- [THE EXERCISE]: Please copy the lines below word for word, leaving out the pictures.

-------- THE DATA

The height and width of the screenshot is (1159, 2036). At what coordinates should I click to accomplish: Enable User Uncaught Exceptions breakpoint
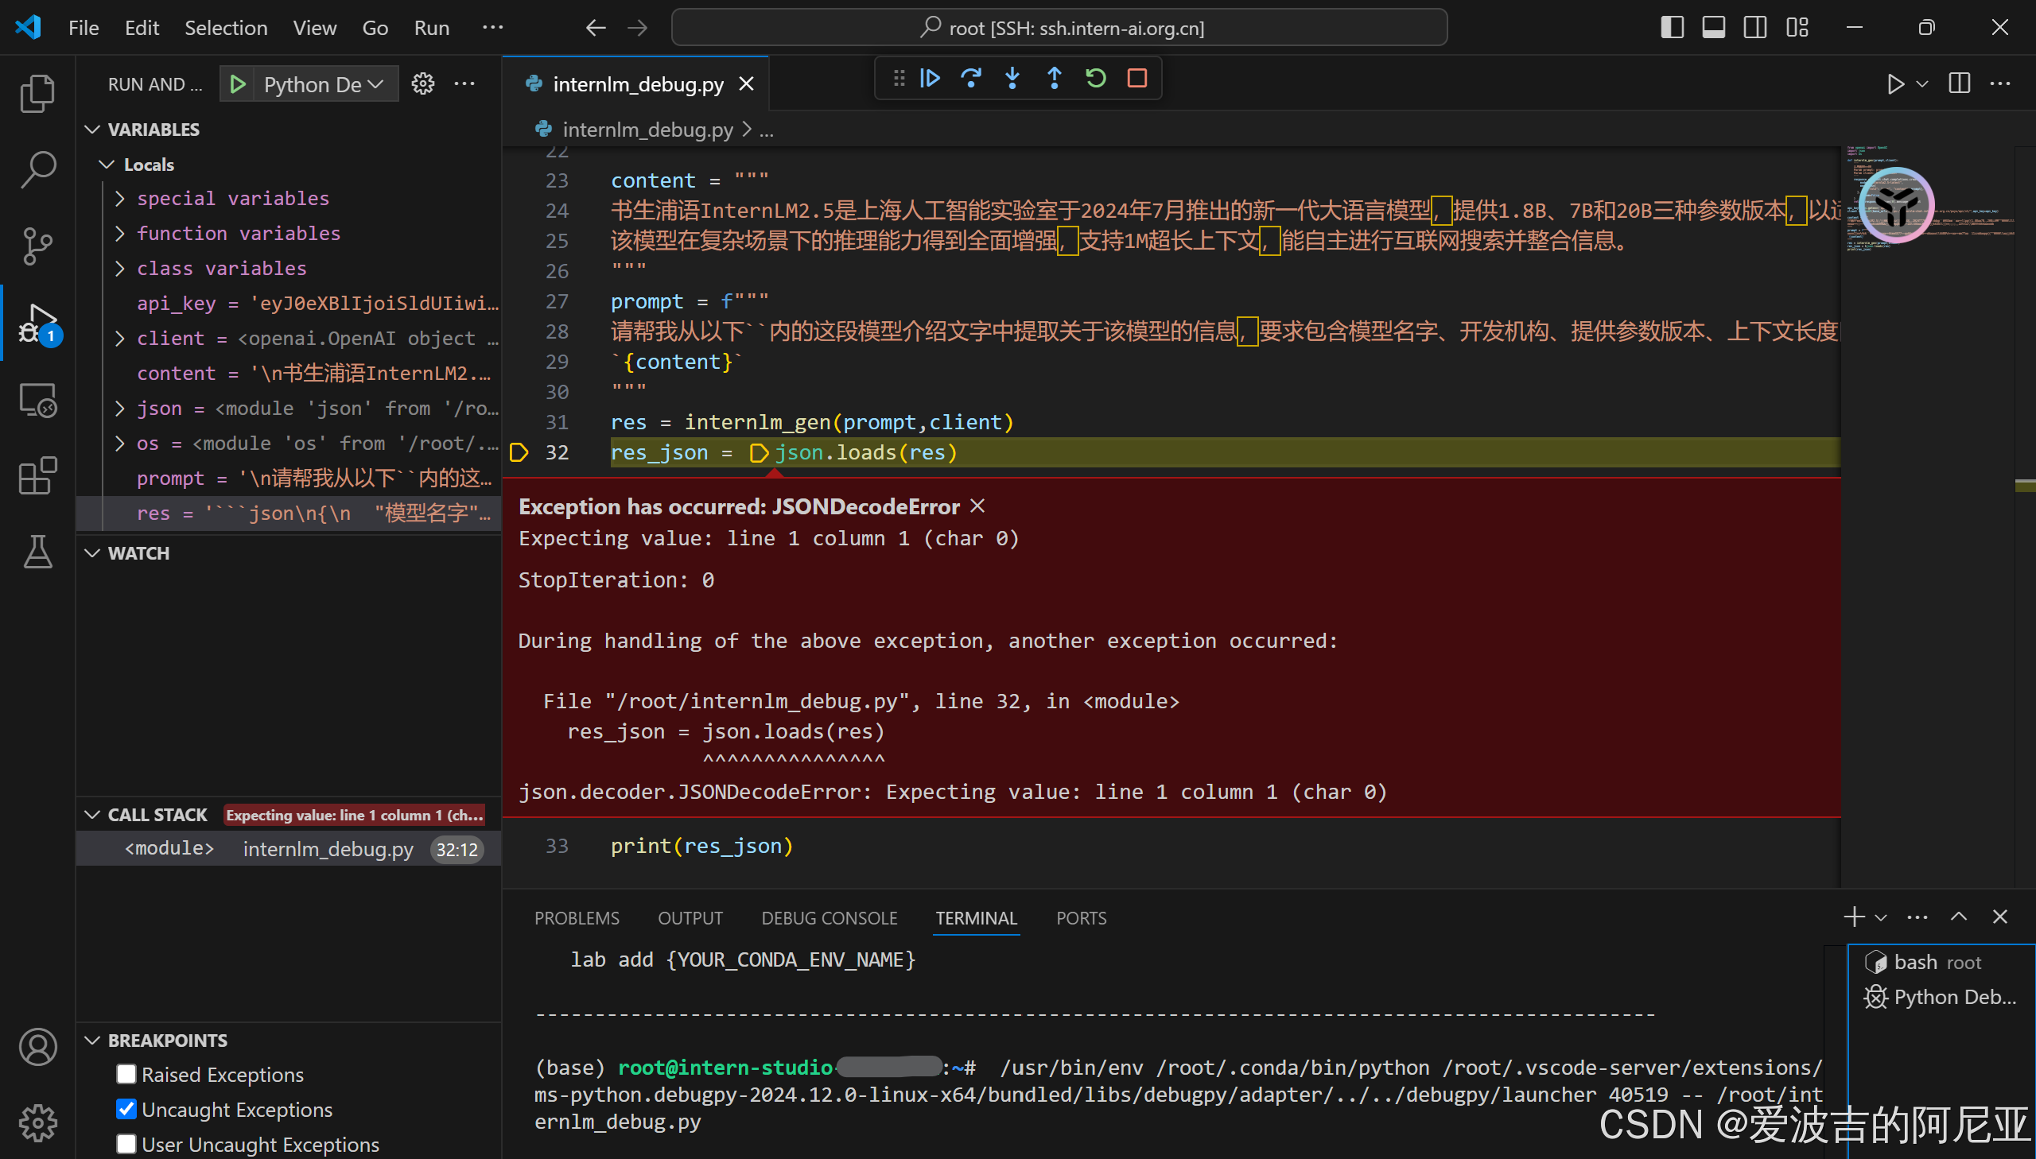point(127,1145)
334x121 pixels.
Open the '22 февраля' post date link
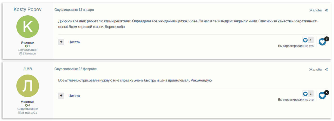87,69
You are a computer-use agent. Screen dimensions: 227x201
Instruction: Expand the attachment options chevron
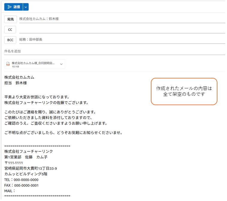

----------------

- [SOLUTION BELOW]:
The height and width of the screenshot is (1159, 2036). At what coordinates should I click to accomplish: Enable User Uncaught Exceptions breakpoint
point(127,1145)
334x121 pixels.
Open the '22 февраля' post date link
87,69
You are a computer-use agent. Screen dimensions: 227x201
Instruction: Expand the attachment options chevron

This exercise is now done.